* [SUPPLIED PASSAGE]
MiJodsR2BlinkinTite said:



			I'm a Fosterer for Cats Protection, and we are always in the situation of having to go and deal with a huge cat problem somewhere or other, where no-one has had the foresight to ensure the cats are neutered, and the whole situation has escalated hopelessly.
		
Click to expand...

I can see how that happens, just 1 cat has now turned into 11 in just one summer.  I guess left to themselves a number wouldn't make it through their first winter but why let animals breed when they are going to struggle.


----------



## Archangel (30 November 2019)

Another update... Fenella has moved the kittens into the stables and into the Wendy House I bought for the first litter.  Clever Fenella, they are nice and warm in there and close to the feeding place. 

Here they are, they have just started on a bit of kitten food.  Oh and there are SEVEN of them not six!


----------



## cobgoblin (30 November 2019)

paddy555 said:



			do you all take ferals to be spayed to your normal vet or is RSPCA or anywhere else better. I am feeding a feral that I can catch and think she is a female. She is quite small and looks young but may not be. I want to have her back and look after her after spaying and I am happy to pay for the op. I am just wondering if one place is better than the other?
		
Click to expand...

Ask your vet if they can cope with a feral and if they don't mind it being short notice. 
My vet just said to phone up when we caught them and they would fit it in that day... And ask for dissolvable stitches. 
.


----------



## BeckyFlowers (30 November 2019)

Omg the kittens are so gorgeous!  But good luck with the trapping.


----------

* [EXERCISE DIRECTIONS] Copy, word for word, the section of the forum thread about feral cats that opens with "## Archangel (30" and closes with "the feeding place.".

* [EXCERPTED DATA]
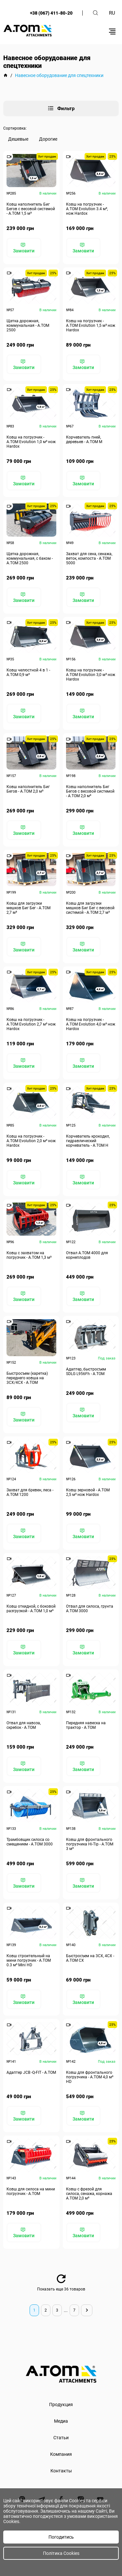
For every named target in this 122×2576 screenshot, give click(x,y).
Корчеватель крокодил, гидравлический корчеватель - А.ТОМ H (88, 1141)
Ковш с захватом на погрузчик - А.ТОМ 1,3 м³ (29, 1255)
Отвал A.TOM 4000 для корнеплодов (87, 1255)
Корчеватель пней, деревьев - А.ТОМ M (84, 439)
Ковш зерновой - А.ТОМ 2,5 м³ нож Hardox (88, 1492)
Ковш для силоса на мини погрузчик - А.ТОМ (31, 2191)
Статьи (61, 2437)
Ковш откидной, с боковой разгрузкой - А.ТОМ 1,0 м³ (31, 1608)
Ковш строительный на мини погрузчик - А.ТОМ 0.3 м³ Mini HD (29, 1960)
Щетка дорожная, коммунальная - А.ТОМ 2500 (28, 325)
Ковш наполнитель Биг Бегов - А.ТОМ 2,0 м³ (28, 789)
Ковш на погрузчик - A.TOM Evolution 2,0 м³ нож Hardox (31, 1141)
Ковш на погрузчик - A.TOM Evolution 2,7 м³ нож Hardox (31, 1024)
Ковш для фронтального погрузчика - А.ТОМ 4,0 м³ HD (89, 2077)
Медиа (61, 2421)
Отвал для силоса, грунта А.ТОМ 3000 (89, 1608)
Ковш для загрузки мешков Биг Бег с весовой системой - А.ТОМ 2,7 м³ (90, 908)
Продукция (61, 2404)
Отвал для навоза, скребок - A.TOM (24, 1725)
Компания (61, 2454)
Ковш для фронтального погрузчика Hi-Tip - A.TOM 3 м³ (89, 1844)
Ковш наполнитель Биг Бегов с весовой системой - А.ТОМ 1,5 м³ (31, 209)
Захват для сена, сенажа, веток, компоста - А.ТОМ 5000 (89, 558)
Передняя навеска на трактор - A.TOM (86, 1725)
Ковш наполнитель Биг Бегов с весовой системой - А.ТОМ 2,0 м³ (90, 791)
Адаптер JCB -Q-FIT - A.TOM (31, 2072)
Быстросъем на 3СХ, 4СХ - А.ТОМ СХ (90, 1958)
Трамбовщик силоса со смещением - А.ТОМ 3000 (30, 1841)
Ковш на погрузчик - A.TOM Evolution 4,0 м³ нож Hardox (90, 1024)
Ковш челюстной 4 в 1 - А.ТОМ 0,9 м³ (28, 672)
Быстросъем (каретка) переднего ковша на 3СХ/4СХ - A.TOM (27, 1378)
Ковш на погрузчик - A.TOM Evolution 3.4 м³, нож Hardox (87, 209)
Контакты (61, 2470)
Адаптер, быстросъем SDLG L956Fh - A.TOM (86, 1371)
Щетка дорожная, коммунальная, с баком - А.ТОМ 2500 (30, 558)
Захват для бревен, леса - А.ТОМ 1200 (30, 1492)
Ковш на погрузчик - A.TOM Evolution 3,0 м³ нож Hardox (90, 675)
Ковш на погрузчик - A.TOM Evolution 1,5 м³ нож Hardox (90, 325)
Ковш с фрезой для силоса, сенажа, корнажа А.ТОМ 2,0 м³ (89, 2193)
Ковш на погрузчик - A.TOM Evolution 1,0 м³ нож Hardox (31, 442)
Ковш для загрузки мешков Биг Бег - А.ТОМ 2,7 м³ (28, 908)
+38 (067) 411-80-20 (51, 13)
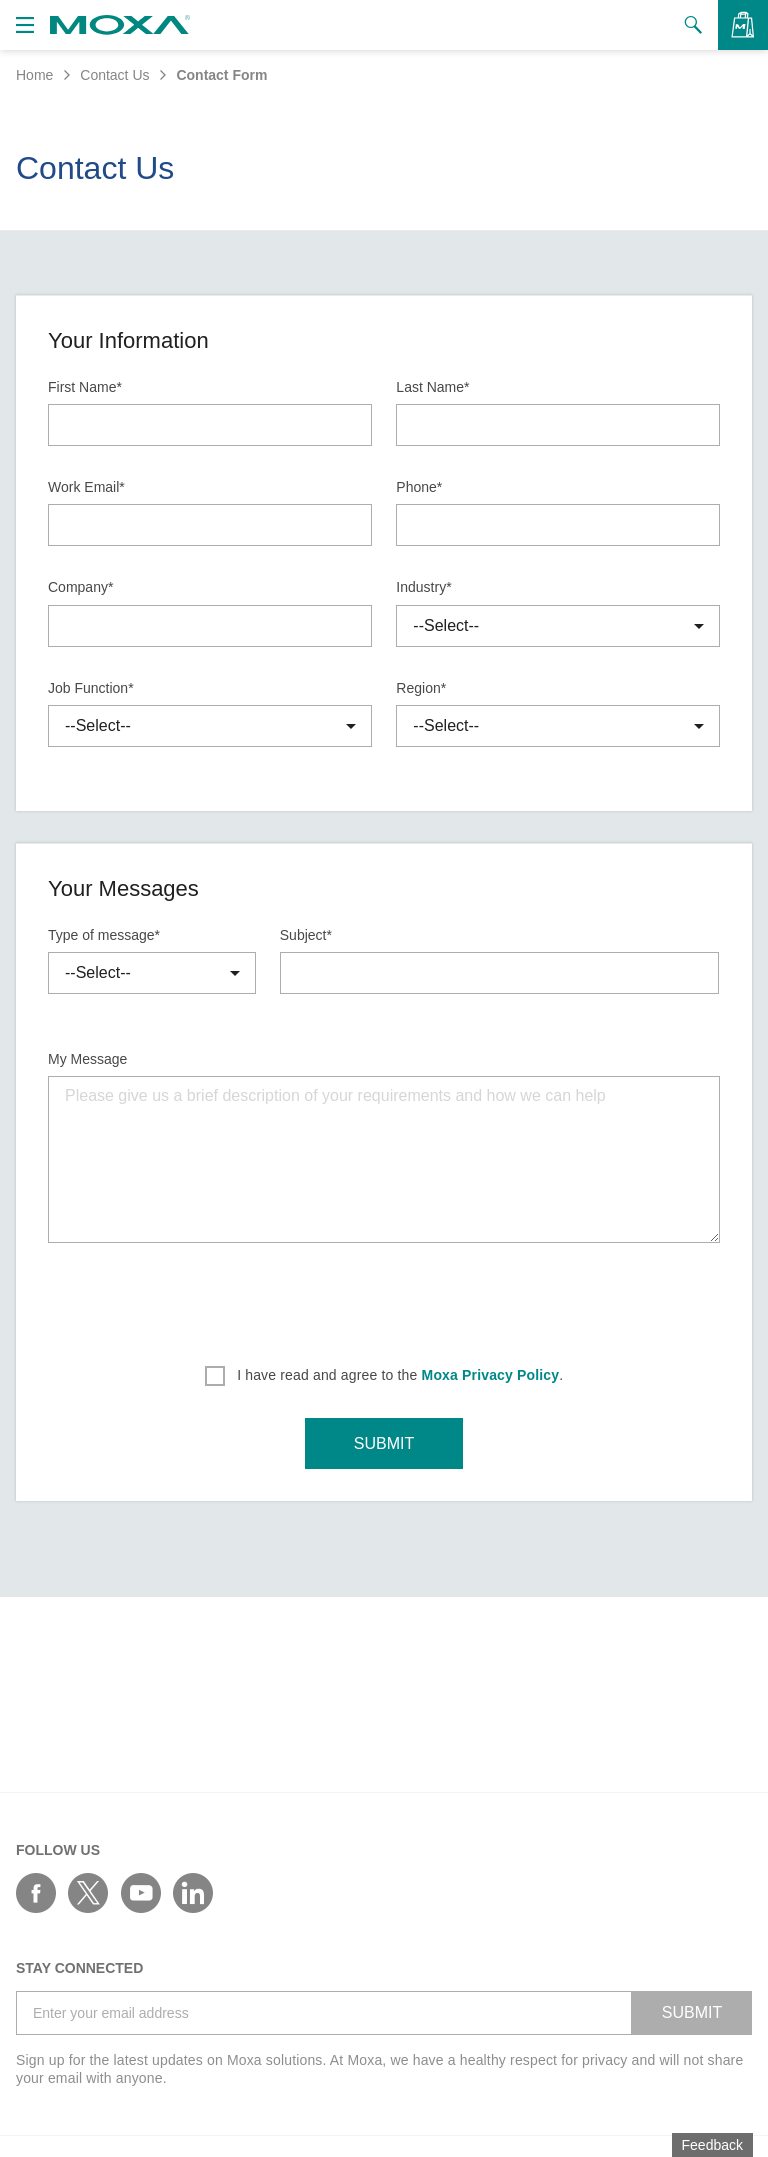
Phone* (419, 487)
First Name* (85, 387)
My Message (87, 1059)
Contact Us (114, 75)
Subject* (306, 935)
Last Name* (432, 387)
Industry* (423, 587)
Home (34, 75)
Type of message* (104, 935)
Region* (421, 688)
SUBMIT (384, 1443)
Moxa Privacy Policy (491, 1375)
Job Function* (91, 688)
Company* (80, 587)
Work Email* (86, 487)
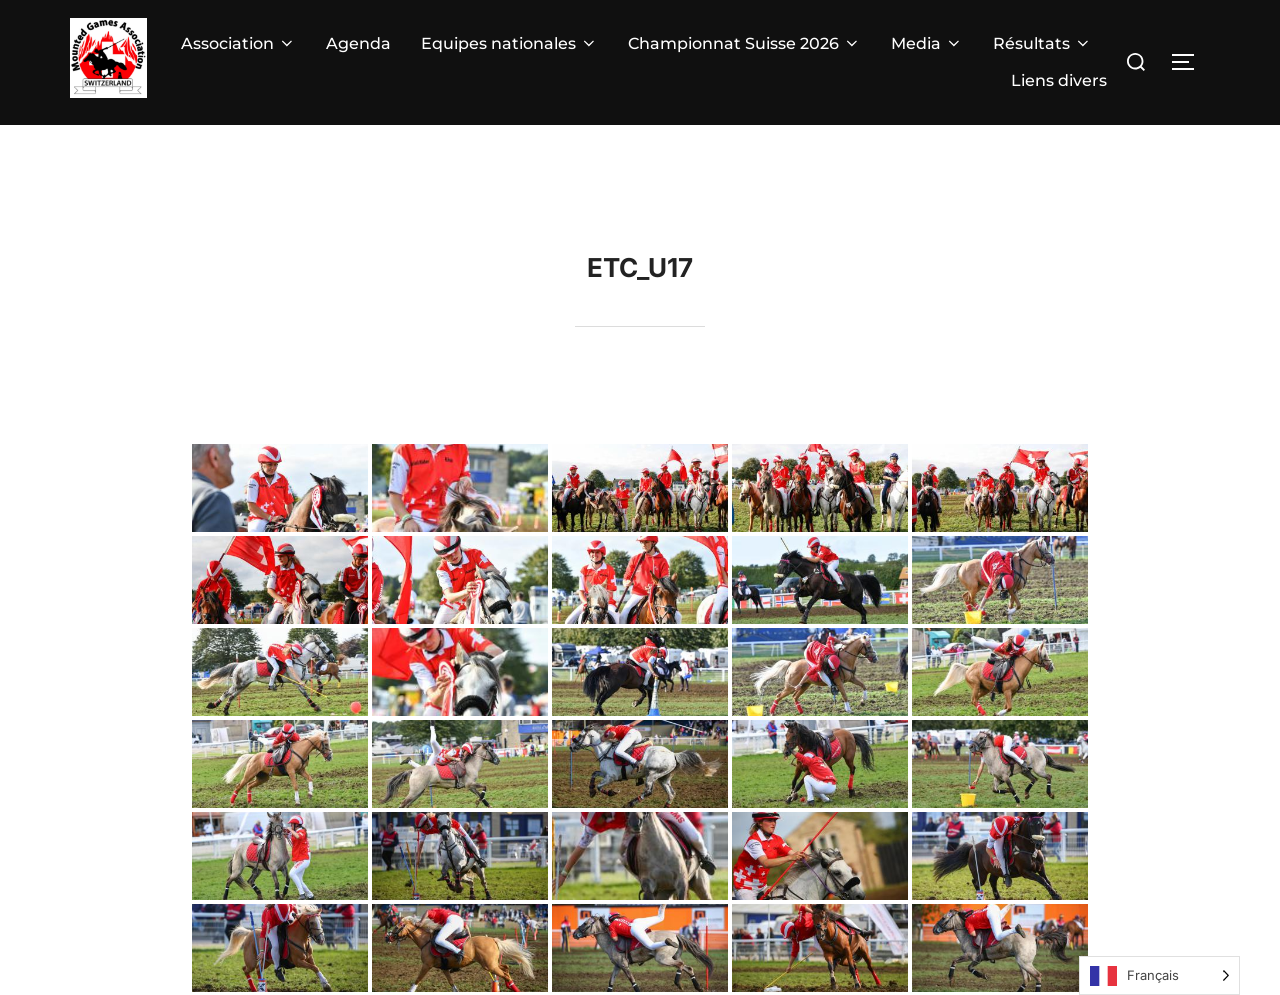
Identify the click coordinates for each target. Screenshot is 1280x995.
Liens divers (1059, 80)
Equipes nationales (509, 43)
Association (238, 43)
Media (927, 43)
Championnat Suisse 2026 (744, 43)
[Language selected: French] (1159, 975)
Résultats (1042, 43)
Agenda (358, 43)
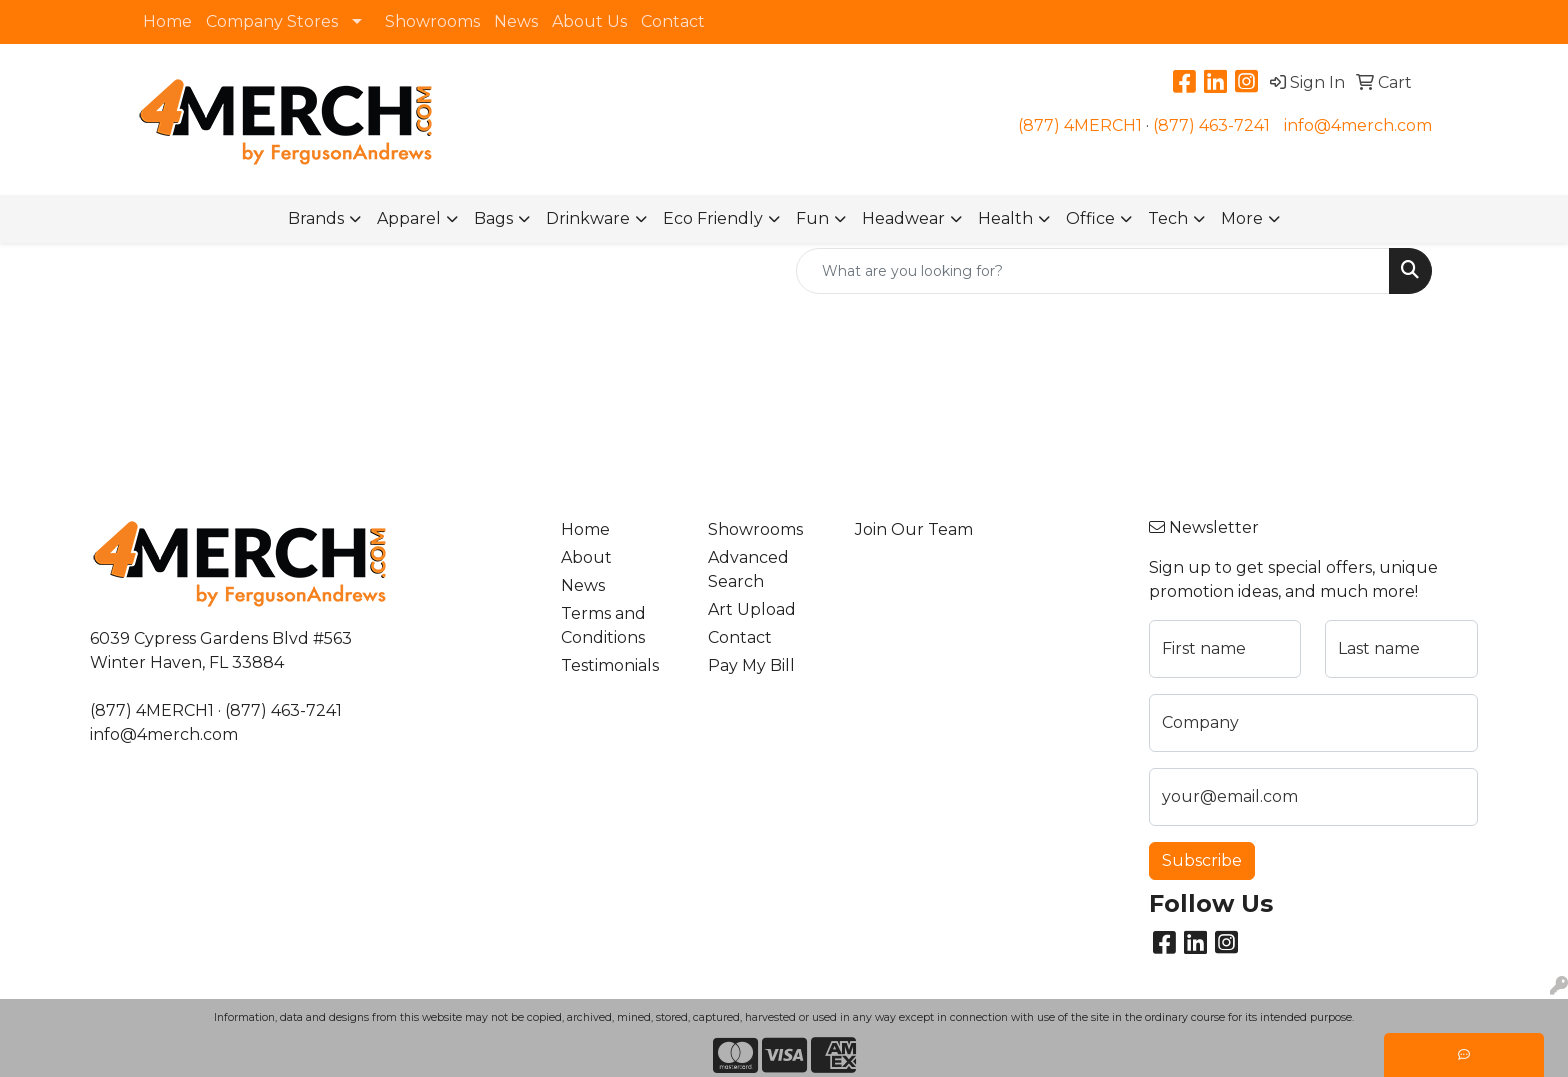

* [EXERCISE OUTPUT]
## Archangel (30 November 2019)

Another update... Fenella has moved the kittens into the stables and into the Wendy House I bought for the first litter.  Clever Fenella, they are nice and warm in there and close to the feeding place.